_Assigned task_.
After locating the line that holds "This screenshot has height=657, width=800.", transcribe it and each following line to the end of the records, changing nothing and adding nothing.
++++ Data supplied
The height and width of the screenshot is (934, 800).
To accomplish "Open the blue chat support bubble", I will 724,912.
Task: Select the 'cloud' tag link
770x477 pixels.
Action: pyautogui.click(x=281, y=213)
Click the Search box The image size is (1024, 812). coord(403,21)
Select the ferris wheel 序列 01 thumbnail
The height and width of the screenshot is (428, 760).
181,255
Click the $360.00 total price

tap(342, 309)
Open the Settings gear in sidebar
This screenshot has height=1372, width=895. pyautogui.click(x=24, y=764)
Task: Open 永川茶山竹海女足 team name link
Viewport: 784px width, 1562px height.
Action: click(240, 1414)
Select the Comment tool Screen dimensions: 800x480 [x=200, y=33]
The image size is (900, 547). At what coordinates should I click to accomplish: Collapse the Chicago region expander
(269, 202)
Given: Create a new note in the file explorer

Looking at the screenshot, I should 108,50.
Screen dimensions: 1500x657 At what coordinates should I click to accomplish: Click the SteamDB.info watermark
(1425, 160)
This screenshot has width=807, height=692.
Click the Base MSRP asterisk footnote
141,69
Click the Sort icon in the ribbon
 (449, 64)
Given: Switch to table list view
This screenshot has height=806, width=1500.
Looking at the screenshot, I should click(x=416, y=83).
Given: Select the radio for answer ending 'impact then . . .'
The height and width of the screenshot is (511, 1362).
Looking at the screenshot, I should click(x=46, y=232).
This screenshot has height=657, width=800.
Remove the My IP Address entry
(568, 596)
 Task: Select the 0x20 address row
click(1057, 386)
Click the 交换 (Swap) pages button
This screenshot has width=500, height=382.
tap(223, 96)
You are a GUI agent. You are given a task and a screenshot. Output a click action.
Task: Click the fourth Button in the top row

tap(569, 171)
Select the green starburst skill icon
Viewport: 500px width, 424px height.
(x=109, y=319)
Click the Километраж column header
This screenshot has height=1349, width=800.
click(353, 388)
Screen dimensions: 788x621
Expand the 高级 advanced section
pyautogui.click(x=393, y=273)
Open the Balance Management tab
++++++++
_Solution for this task_.
This screenshot has height=657, width=800.
Remove the My IP Address entry
(568, 596)
 Task: Select the 0x20 address row
click(1057, 386)
Click the 交换 (Swap) pages button
This screenshot has width=500, height=382.
tap(223, 96)
You are a GUI agent. You are given a task and a screenshot. Output a click action.
Task: Click the fourth Button in the top row

tap(569, 171)
Select the green starburst skill icon
Viewport: 500px width, 424px height.
(x=109, y=319)
Click the Километраж column header
This screenshot has height=1349, width=800.
click(353, 388)
Screen dimensions: 788x621
Expand the 高级 advanced section
pyautogui.click(x=393, y=273)
Open the Balance Management tab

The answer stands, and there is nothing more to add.